Collected data:
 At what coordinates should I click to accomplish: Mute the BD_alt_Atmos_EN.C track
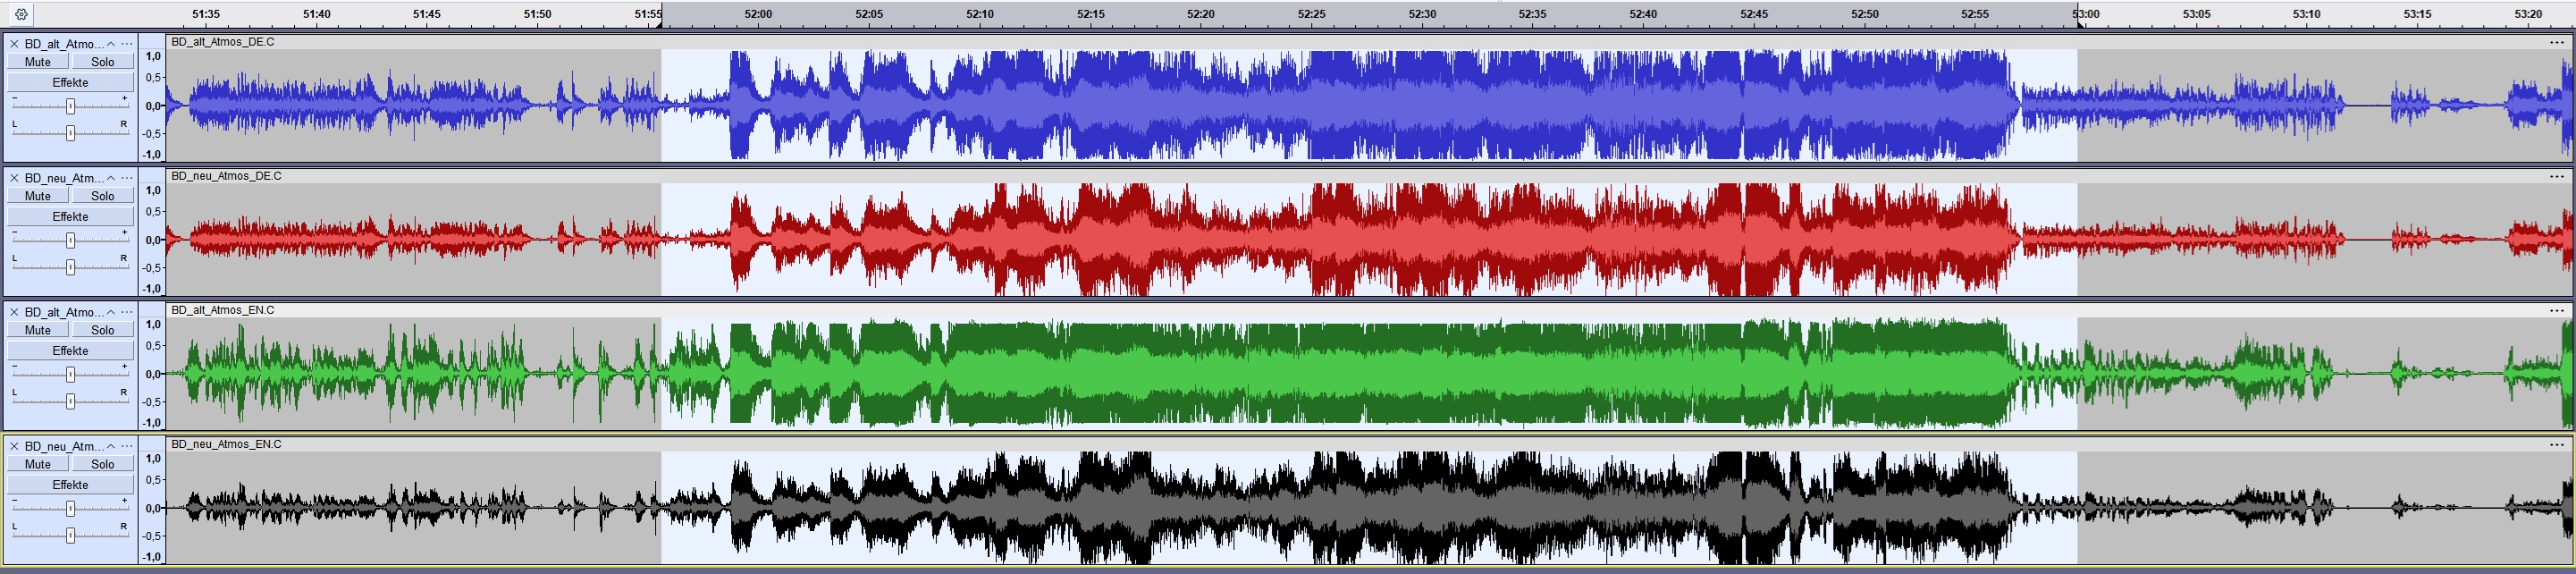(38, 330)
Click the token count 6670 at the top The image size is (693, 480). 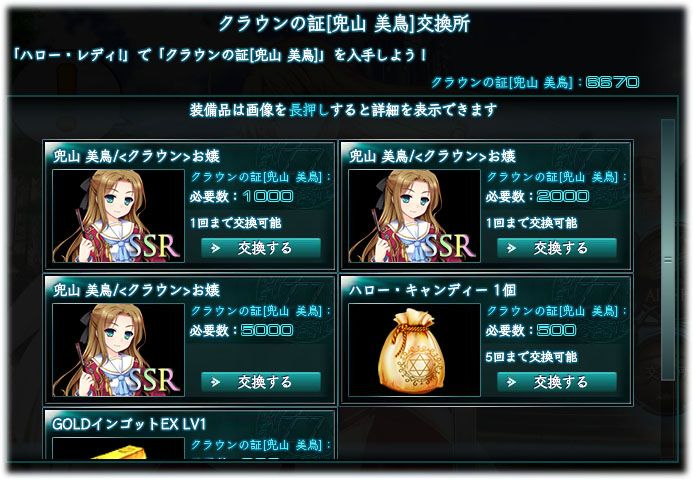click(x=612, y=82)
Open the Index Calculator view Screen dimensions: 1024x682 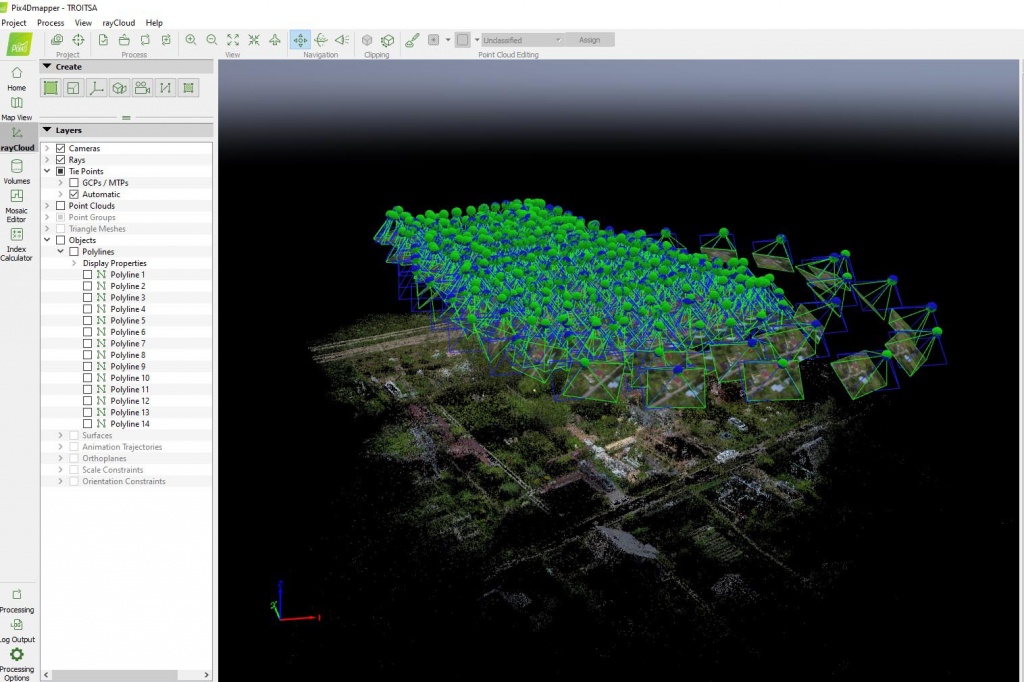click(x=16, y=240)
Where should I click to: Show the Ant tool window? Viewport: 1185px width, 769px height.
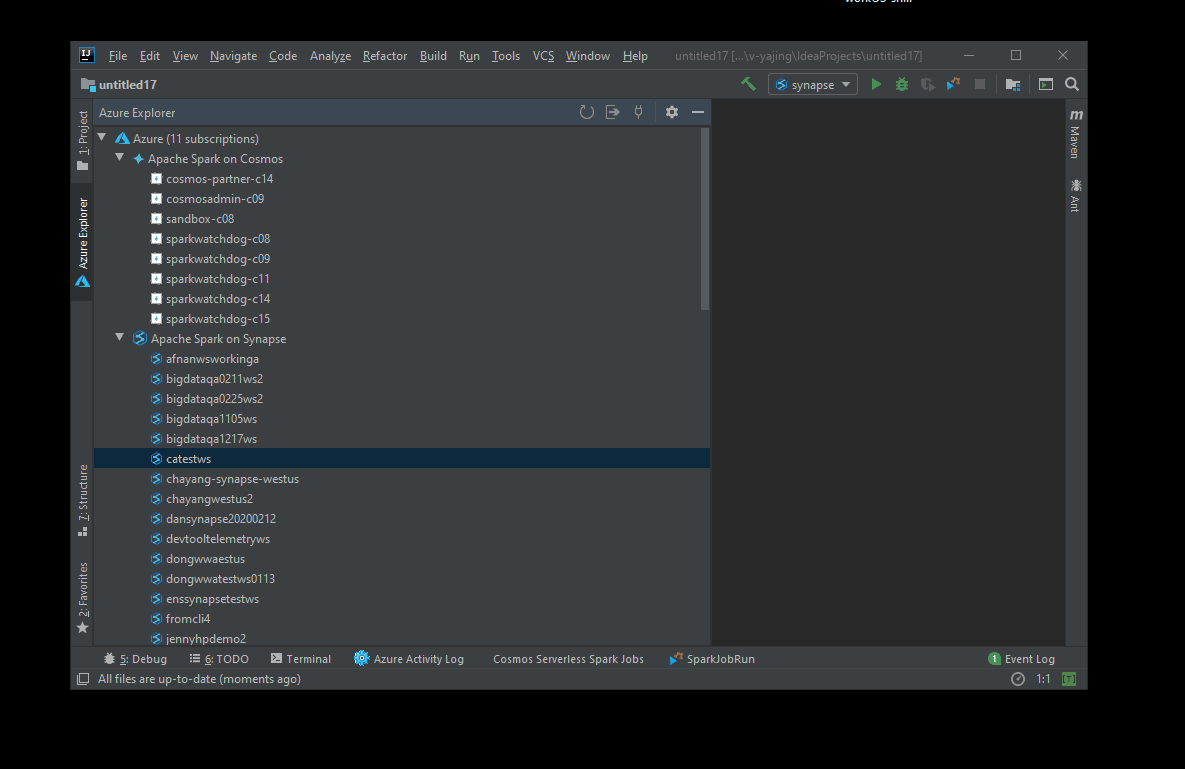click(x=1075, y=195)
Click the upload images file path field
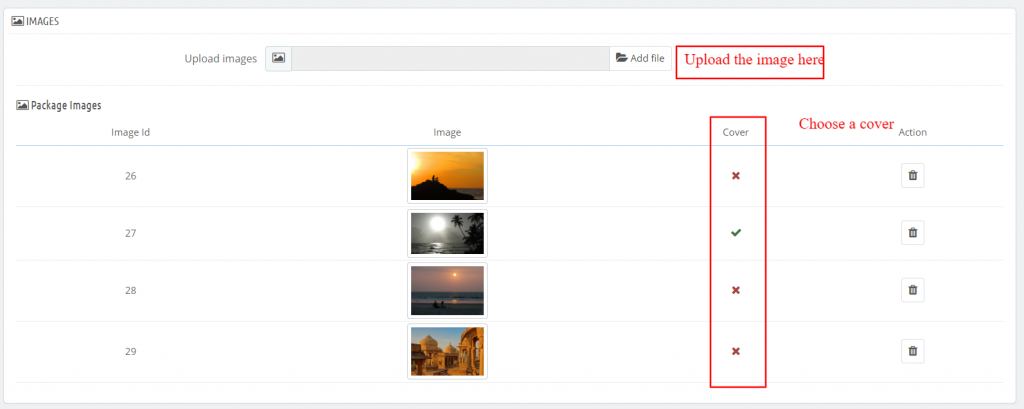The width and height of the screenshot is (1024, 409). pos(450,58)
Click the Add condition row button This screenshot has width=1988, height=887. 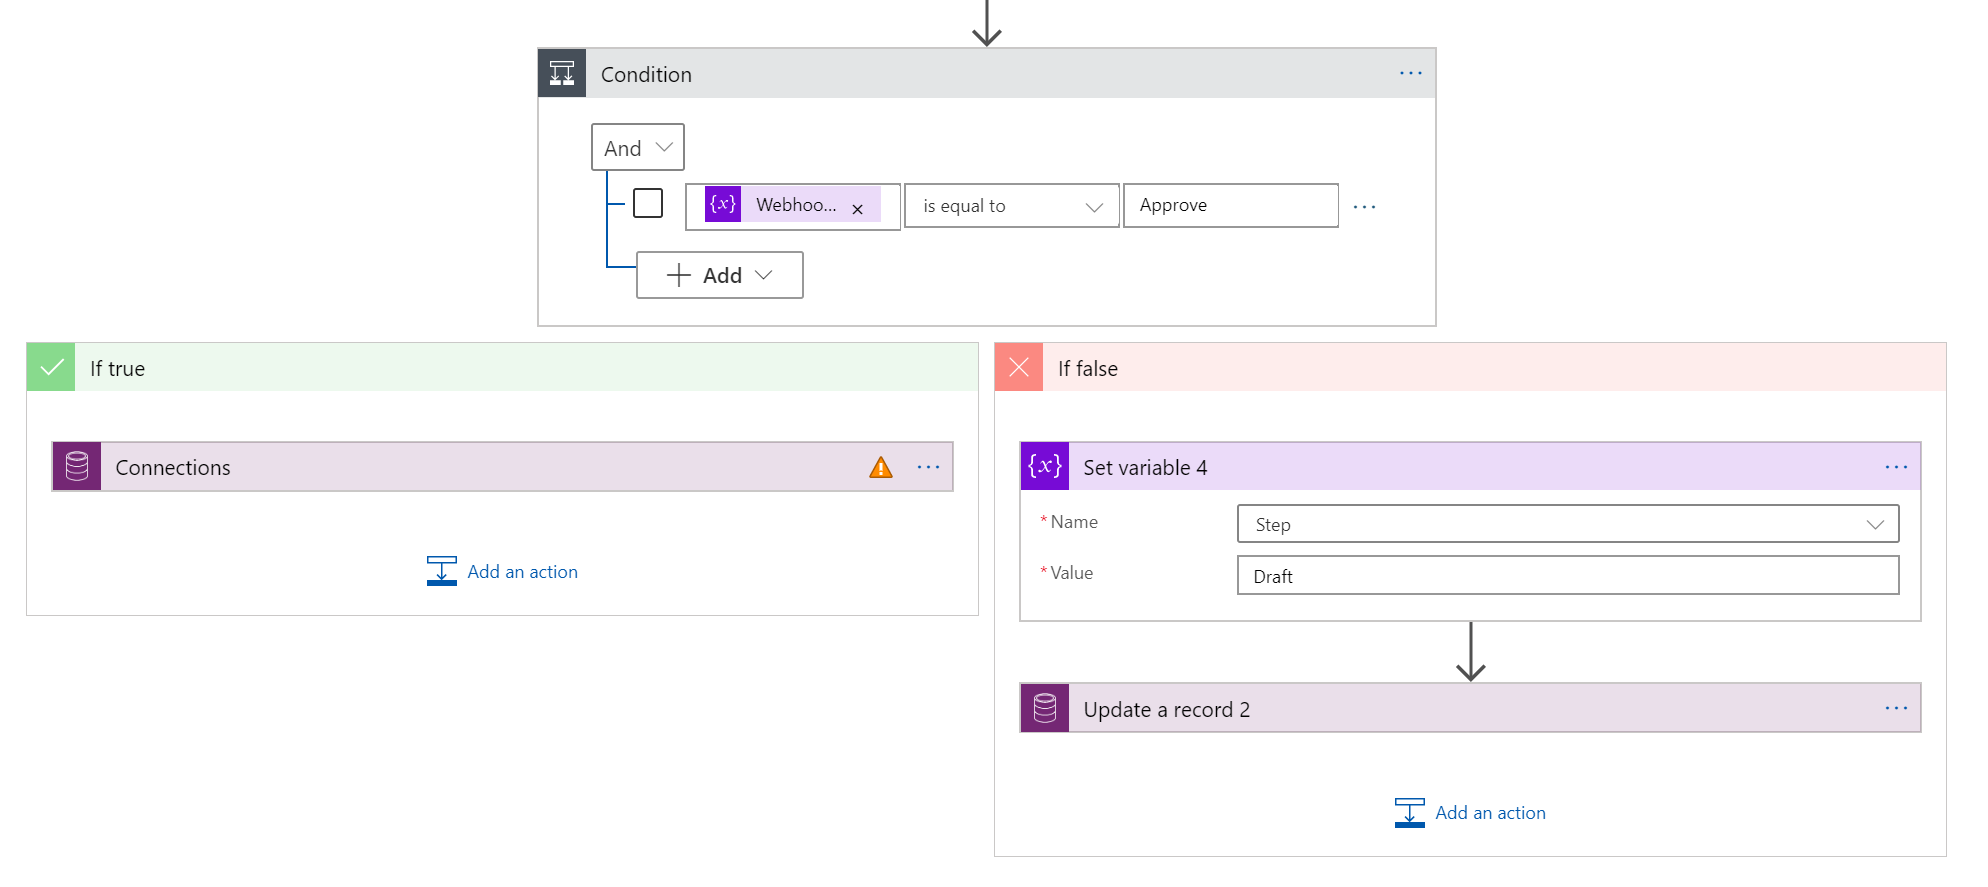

WORK ITEM:
Give back exactly the lines from the one containing "Where should I" through the last line above, both included, and none of the pictures.

RESULT OF THE TASK:
Where should I click to: Show the Ant tool window? Viewport: 1185px width, 769px height.
click(x=1075, y=195)
Click the upload images file path field
The width and height of the screenshot is (1024, 409). pos(450,58)
Click the Add condition row button This screenshot has width=1988, height=887. 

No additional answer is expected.